1. Code Implementation

  • Execution of Design: The development team begins coding according to the approved architecture.
  • Code Branching: Following the Development Workflow, a new branch must be created exclusively from the Jira task. The branch name will follow the format OPD-[number]-[description].
  • Code Repository: All code is maintained and version-controlled in the project's Bitbucket repository.
  • Issue Log: An issue log is maintained in the Jira ticket to track problems and bugs encountered during development.

2. Infrastructure as Code (IaC)

  • Automated Environments: Development, test, and staging environments are built and deployed using IaC services. While the Omnicom standard is TerraForm Cloud for Business, Osborn may also leverage AWS-native tools like CloudFormation or CDK.
  • API Gateway: For custom APIs developed in the Django backend, an API Gateway is used to expose them securely.

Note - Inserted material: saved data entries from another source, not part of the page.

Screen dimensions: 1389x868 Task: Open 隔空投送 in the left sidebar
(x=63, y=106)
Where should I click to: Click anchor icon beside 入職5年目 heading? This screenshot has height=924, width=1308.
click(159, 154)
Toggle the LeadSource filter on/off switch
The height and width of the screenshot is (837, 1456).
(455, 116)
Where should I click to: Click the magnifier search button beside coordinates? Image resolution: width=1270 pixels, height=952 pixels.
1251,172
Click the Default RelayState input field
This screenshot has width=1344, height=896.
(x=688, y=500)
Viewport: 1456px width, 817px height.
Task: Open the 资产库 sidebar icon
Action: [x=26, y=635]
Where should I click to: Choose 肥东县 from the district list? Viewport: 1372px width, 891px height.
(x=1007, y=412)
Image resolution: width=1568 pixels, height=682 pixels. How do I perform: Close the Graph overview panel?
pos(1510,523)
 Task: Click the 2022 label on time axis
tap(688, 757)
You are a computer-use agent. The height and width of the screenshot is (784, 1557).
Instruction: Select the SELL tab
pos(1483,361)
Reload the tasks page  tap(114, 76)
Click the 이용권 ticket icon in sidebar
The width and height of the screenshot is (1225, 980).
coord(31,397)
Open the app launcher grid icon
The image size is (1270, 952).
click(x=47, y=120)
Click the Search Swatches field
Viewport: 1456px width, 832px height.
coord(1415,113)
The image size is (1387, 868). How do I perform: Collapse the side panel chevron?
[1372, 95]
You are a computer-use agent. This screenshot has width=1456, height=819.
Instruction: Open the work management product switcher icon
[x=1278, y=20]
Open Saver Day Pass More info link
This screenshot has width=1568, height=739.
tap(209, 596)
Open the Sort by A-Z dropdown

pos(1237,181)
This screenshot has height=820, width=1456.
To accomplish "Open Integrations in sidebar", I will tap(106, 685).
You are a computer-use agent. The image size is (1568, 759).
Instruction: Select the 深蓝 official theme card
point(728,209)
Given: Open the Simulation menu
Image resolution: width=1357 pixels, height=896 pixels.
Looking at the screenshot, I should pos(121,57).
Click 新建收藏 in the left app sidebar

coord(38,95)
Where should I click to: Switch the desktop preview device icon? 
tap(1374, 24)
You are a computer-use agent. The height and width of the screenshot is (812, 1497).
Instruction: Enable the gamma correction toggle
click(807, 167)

3. Early and Continuous Testing

  • Unit and Integration Testing: Developers are responsible for writing tests for their code.
    • Backend: Follows the testing guidelines for Django, using tools like pytest-django.
    • Frontend: Uses tools like Jest and React Testing Library for testing React components.
  • Peer Code Reviews: All code must be peer-reviewed via a Pull Request in Bitbucket before being merged into the develop branch.
  • Vulnerability Testing: The Osborn CI/CD pipeline in Bitbucket automatically runs a mix of security vulnerability testing tools to identify issues early. This includes:
    • Static Application Security Testing (SAST)
    • Software Composition Analysis (SCA) to check for vulnerabilities in open-source libraries.
    • Interactive Application Security Testing (IAST)
  • Serverless Testing: For any cloud-native serverless solutions (e.g., the Email Delivery Service), a specific Serverless Vulnerability Testing tool is used.

Control Point

  • A formal Control Point, which includes the successful completion of the Pull Request process (code reviews, passing CI/CD checks), must be passed before the code is merged and promoted to the Testing phase.
  • All quality, security, and IT service requests associated with the Jira task must be resolved.